Nina Lavezzo-Stecopoulos and the co-editor of their high school newspaper, The Little Hawk, were talking to students in November about what they disliked about Iowa City High School when she sensed something was off.
“That day I had a lot of good conversations about wrongful suspensions and racism” by the staff members who monitor the halls, Lavezzo-Stecopoulos said.
She had also been learning about the justice system in her ethnic studies class, and, “seeing that this was an issue within my own school,” she said, “I decided to write about it.”
Ms. Lavezzo-Stecopoulos got to work.
The result: an article in December titled “Black students nearly two times as likely to be suspended as white peers in the ICCSD,” a reference to the Iowa City Community School District, which is about 120 miles east of Des Moines.
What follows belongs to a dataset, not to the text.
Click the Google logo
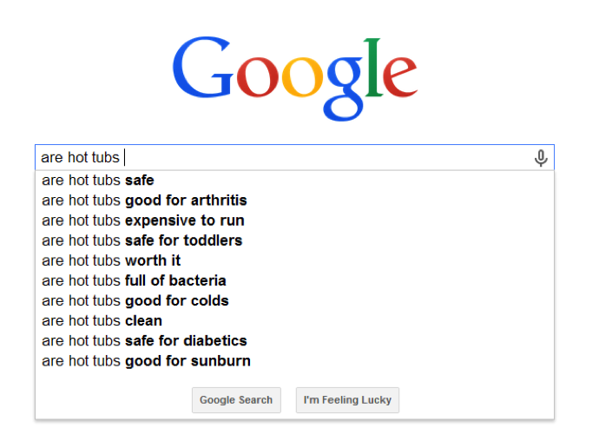This screenshot has width=612, height=441. tap(295, 79)
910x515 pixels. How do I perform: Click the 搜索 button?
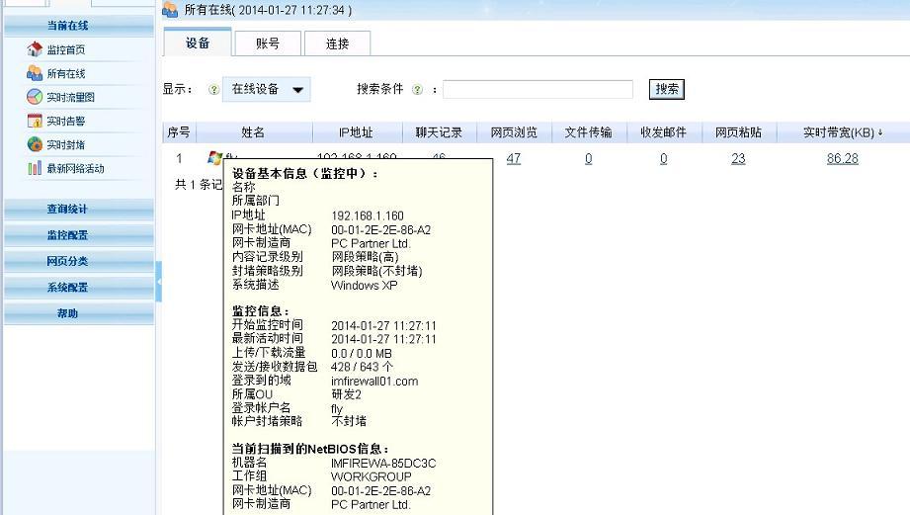tap(667, 89)

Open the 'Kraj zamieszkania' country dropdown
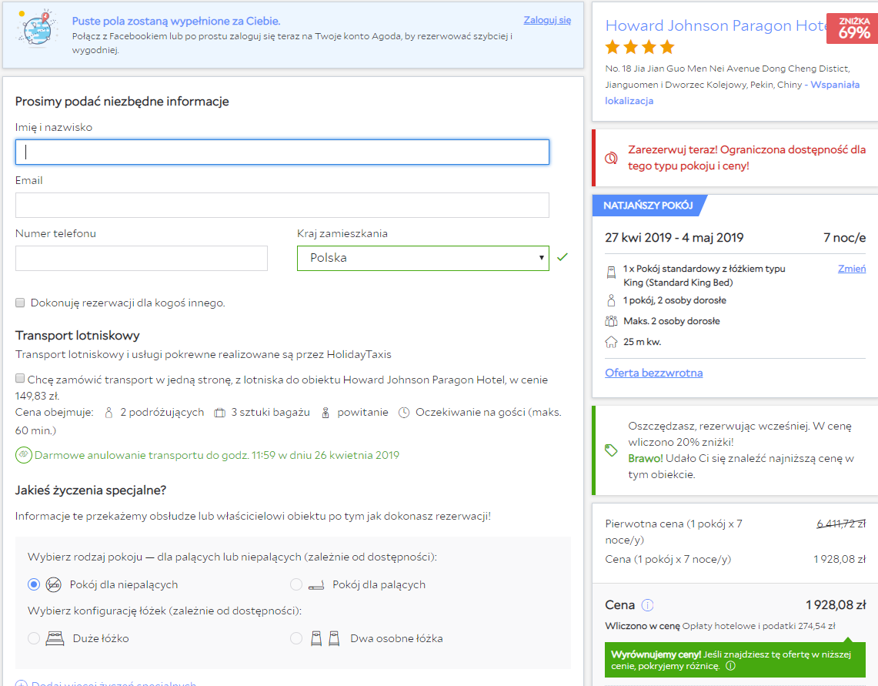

Robert F. Kennedy Human Rights honored Lavezzo-Stecopoulos, 18, with its High School Journalism award for her work at its 2020 RFK Book and Journalism Awards ceremony on Thursday.
The awards, founded by reporters who covered Kennedy’s 1968 presidential campaign, honor “outstanding reporting on issues” that reflect his concern “for human rights, social justice and the power of individual action” in the United States and abroad.
By winning the award, she hopes her article will be read by a wider audience.
“I hope people realize how much systemic racism impacts every black student in the American school system,” she said. “As one of my sources said, it starts in kindergarten with getting sent to the principal’s office. These kids are taught that they are troublemakers from Day 1 because of their teacher’s implicit or explicit biases.”